The air shocks from the rear of an 80s chevy g10 van might work


----------



## cherokeeman01 (Dec 17, 2009)

thanks nick i'll check into it.


----------



## nicks_xj (Jan 22, 2010)

no problem i found them cheapest on rockauto.com


----------



## affekonig (Aug 5, 2008)

That's what I used on my lifted tj and now use on my xj (g van shocks). You'll need an adapter to make the top mount work. google Jeep shock adapter and you'll find it.

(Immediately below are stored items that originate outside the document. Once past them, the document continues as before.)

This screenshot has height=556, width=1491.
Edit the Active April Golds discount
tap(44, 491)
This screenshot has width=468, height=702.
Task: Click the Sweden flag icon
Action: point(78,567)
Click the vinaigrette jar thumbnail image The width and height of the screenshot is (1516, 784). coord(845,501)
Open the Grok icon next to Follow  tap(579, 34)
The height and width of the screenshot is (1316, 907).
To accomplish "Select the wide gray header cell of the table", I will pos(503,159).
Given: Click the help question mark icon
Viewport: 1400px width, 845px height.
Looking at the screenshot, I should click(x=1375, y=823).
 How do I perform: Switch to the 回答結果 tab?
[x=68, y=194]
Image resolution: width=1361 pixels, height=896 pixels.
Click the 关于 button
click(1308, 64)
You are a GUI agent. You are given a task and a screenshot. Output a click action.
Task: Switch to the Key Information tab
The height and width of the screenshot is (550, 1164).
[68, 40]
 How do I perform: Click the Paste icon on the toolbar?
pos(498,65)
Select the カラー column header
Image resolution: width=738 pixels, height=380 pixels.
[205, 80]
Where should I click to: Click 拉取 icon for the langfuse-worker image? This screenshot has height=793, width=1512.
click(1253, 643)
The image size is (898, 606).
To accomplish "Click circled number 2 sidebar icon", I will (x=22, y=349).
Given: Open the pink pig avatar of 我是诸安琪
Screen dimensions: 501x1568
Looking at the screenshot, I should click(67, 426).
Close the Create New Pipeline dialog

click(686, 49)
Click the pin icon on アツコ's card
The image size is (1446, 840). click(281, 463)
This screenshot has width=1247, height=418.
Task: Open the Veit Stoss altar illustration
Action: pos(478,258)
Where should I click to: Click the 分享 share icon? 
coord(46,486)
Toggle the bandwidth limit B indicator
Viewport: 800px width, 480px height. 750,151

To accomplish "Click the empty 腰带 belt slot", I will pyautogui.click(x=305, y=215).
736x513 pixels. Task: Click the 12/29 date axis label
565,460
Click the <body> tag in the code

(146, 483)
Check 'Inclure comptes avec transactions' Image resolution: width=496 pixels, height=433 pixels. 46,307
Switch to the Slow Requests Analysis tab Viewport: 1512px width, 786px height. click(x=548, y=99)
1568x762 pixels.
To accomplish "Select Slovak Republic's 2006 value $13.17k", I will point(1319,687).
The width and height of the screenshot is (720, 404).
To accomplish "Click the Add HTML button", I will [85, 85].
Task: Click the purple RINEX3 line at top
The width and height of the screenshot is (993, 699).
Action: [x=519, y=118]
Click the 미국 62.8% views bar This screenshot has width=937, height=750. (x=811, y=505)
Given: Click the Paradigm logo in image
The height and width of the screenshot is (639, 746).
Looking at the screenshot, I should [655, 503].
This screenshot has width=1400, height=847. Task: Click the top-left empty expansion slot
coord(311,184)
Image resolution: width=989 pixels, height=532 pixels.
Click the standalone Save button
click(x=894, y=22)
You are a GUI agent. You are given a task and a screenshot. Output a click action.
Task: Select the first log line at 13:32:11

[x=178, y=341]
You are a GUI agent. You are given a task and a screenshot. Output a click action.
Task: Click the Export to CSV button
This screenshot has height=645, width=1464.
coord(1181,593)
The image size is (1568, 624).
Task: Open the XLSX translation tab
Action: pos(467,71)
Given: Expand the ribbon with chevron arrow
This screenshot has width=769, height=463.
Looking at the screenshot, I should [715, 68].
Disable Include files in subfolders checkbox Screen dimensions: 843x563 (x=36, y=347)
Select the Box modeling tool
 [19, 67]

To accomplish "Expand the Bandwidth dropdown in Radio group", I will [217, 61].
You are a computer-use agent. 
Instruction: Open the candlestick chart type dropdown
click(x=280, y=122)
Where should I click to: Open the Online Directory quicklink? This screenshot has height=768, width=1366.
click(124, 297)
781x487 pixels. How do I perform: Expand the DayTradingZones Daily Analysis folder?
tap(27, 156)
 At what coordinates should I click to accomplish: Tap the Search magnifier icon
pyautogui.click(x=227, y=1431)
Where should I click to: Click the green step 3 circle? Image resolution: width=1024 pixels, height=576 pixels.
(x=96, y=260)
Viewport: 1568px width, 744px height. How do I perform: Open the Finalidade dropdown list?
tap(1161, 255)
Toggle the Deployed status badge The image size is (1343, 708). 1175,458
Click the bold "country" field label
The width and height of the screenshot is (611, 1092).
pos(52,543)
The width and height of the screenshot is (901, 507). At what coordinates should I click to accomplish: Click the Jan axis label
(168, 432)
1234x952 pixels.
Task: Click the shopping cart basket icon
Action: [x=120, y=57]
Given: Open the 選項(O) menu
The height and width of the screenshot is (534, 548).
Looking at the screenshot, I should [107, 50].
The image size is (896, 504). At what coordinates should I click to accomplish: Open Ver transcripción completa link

It makes it possible to run shocks with loop ends rather than the stud style that is used on the stock Jeep.


----------



## pooleo8 (Nov 8, 2009)

Get some bar pin eliminators/stud eliminator and you can run a standard rear shock with the eye lets.


----------



## nicks_xj (Jan 22, 2010)

Thank you for reminding affekonig me totally forgot about the adapter for the shocks I still need to get a set for mine


----------



## cherokeeman01 (Dec 17, 2009)

thanks everyone.going to make a set of bar pin conversions to run shocks with holes on both ends.Dont know why i didnt think of that to begin with! I weld for a living! I made my rock rails,front bumper and built my hoop to fit org.meyers bracket so im not stupid.I guess i had a brain fart!


----------